Ainsi, le manque de cyberhygiène de certaines compagnies est le résultat d’une décision commerciale consciente visant à réduire les coûts et maximiser les profits. L’industrie, les actionnaires et les régulateurs doivent rendre les entreprises redevables quand, afin d’accroître leurs profits, elles augmentent leurs cyberrisques à l’insu et sans le consentement de leurs clients.

Certes, augmenter sa cybersécurité et sa résilience rend un système moins efficient, car cela rajoute de la redondance, des contrôles supplémentaires et ralentit les processus ; néanmoins, lorsque le système sera soumis à une pression, il ne faillira pas et restera digne de confiance.

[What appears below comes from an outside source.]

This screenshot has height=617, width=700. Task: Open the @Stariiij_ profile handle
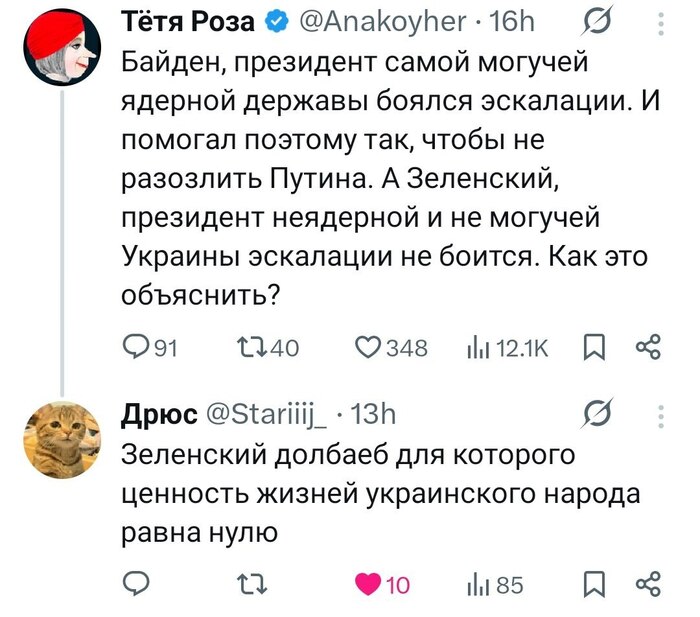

Finalement, se faire pirater est contagieux ; notre entourage, les programmes qu’on utilise et les appareils qu’on achète peuvent être utilisés contre nous. Il en va donc de la responsabilité de tous de s’assurer de la sécurité de ce qu’on acquière et de ce qu’on délivre afin de ne pas participer involontairement à une chaîne d’attaque.

Le défi est de construire des systèmes fiables à partir de composants douteux ou non dignes de confiance. Pour ce faire, il faut donc augmenter les contrôles lors de la production .la distribution et l’acquisition de produits et services.